Banco Pan, is a Brazilian midsize commercial bank headquartered in São Paulo.  The bank main focus is granting consumer loans to individuals of lower to medium income brackets, such as consumer loans, payroll deduction loans, credit cards branded as Visa or MasterCard, insurance products, leasing, and group financial activities.

History
Banco Pan was founded in 1969 when Grupo Silvio Santos, owned by billionaire media-man Silvio Santos purchased the Banco Real Sul and renamed to PanAmericano.

The bank has operated as a multi-service bank since 1991, having started its credit card operations in 1994 and leasing operations in 1998 through a subsidiary, Panamericano Arrendamento Mercantil. In 1999, the insurance company, Panamericano de Seguros was incorporated into the bank. Banco Pan has been operating with payroll deduction loans since 2002.

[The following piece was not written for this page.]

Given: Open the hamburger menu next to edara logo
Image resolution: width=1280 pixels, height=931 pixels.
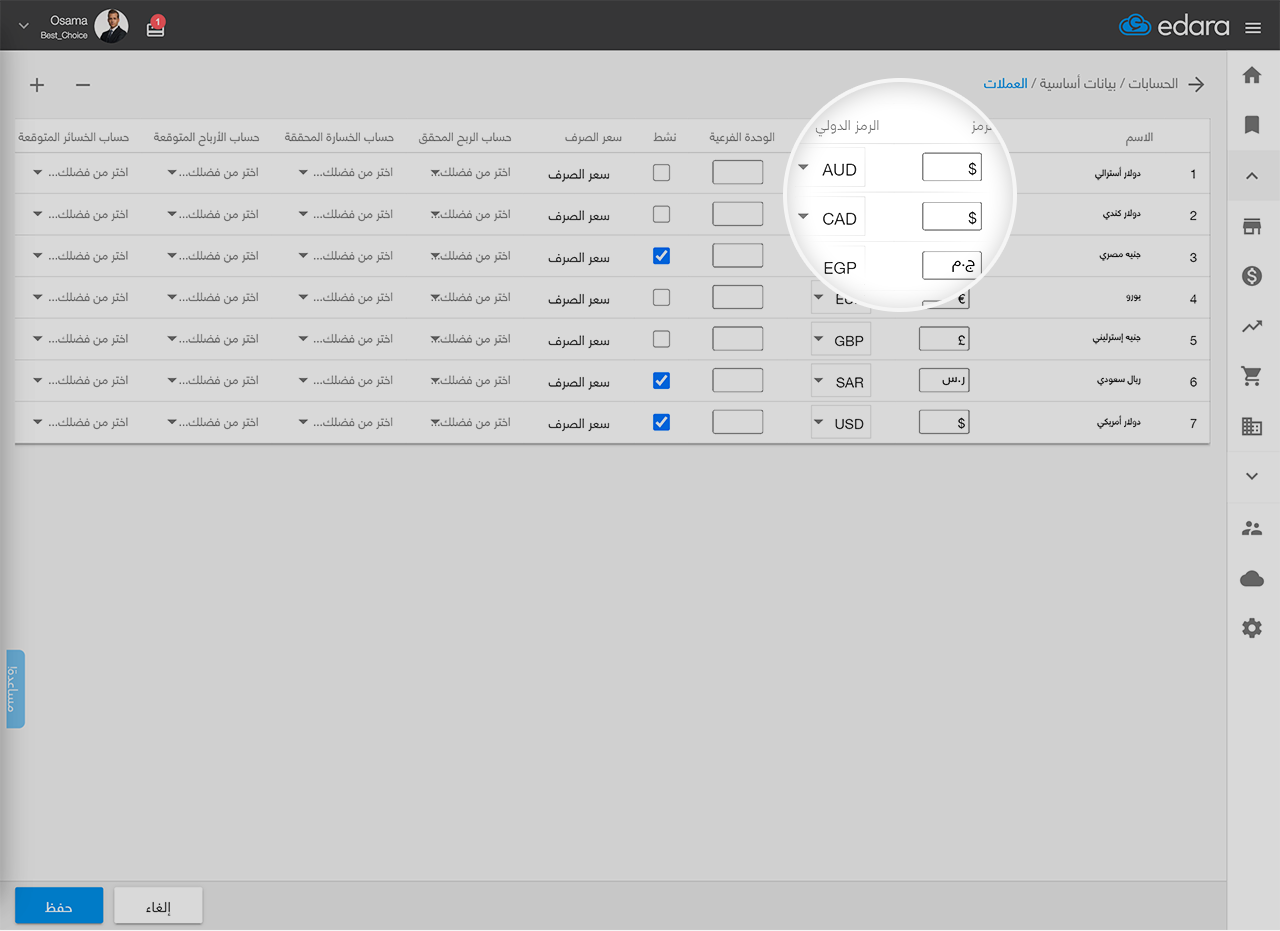Looking at the screenshot, I should [1253, 28].
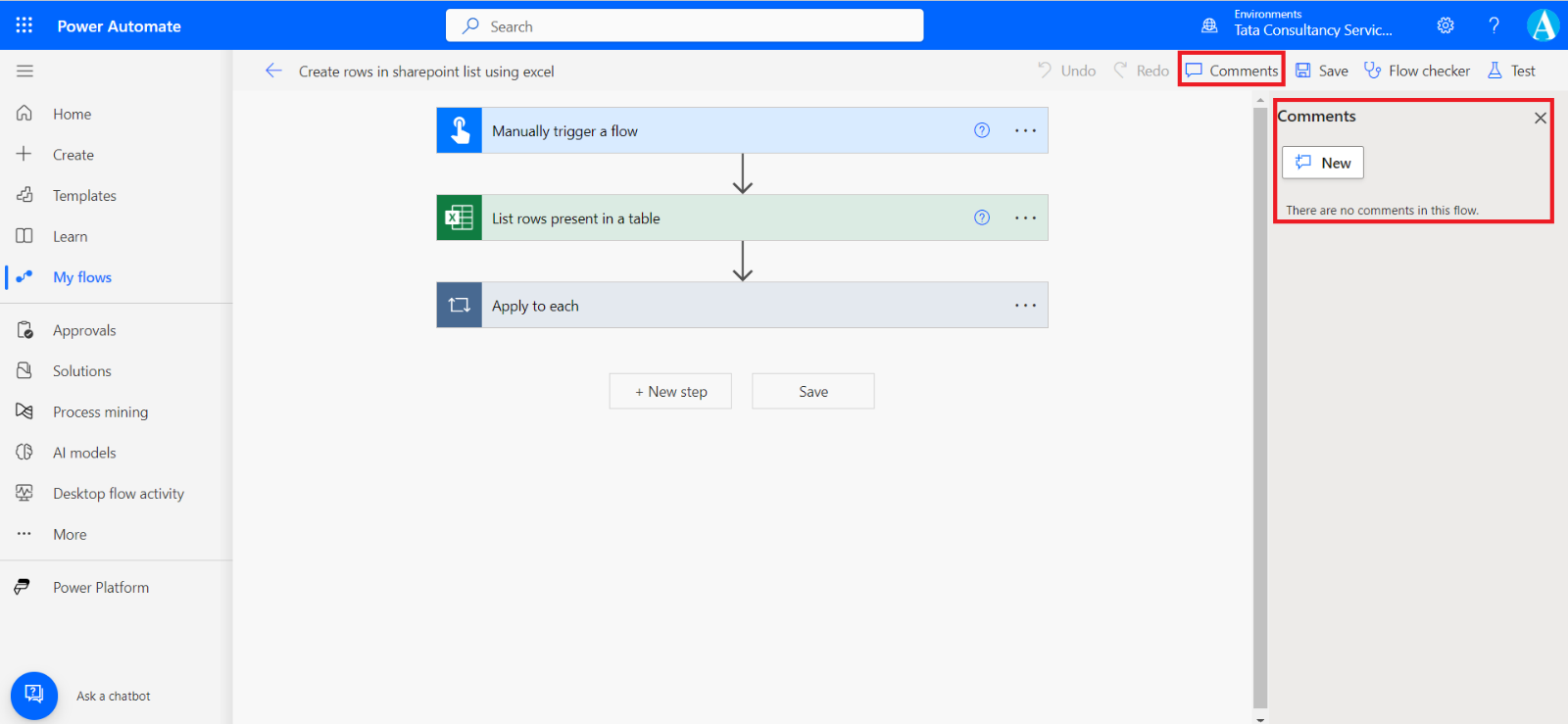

In 2005 it came to public attention for large bonuses. In 2009 the second largest Brazilian state-owned bank Caixa Econômica Federal, bought part of the bank's shares of Grupo Silvio Santos to become the second largest shareholder of the institution.

Crisis of 2010 

On November 8, 2010, Silvio Santos, announces loan of 2.5 billion reais (1.4 billion dollars) to cover an accounting fraud at cash Banco Pan. Loan by the Credit Guarantee Fund and secured by assets of the business assets of Grupo Silvio Santos, it was necessary to restore full balance sheet because the bank continued to accounting for credit portfolios have been sold to other financial institutions, thus falsifying assets.

Sale to BTG Pactual 

On January 29, 2010, the Brazilian newspaper Folha de S.Paulo, announced that the shortfall of the bank was of 4.0 billion reals (2.3 billion dollars). In response Silvio Santos sold the shares that Grupo Silvio Santos had in the bank to BTG Pactual. The businessman did not receive any value in return, as the BTG Pactual and Caixa Economica Federal assumed all the accumulated debt.

Operations 

Currently the bank headquartered in São Paulo is one of the largest midsize banks in Brazil, and has many competitors, as Daycoval, BicBanco and others.

External links
 Official Website

References 

Banks of Brazil
Companies listed on B3 (stock exchange)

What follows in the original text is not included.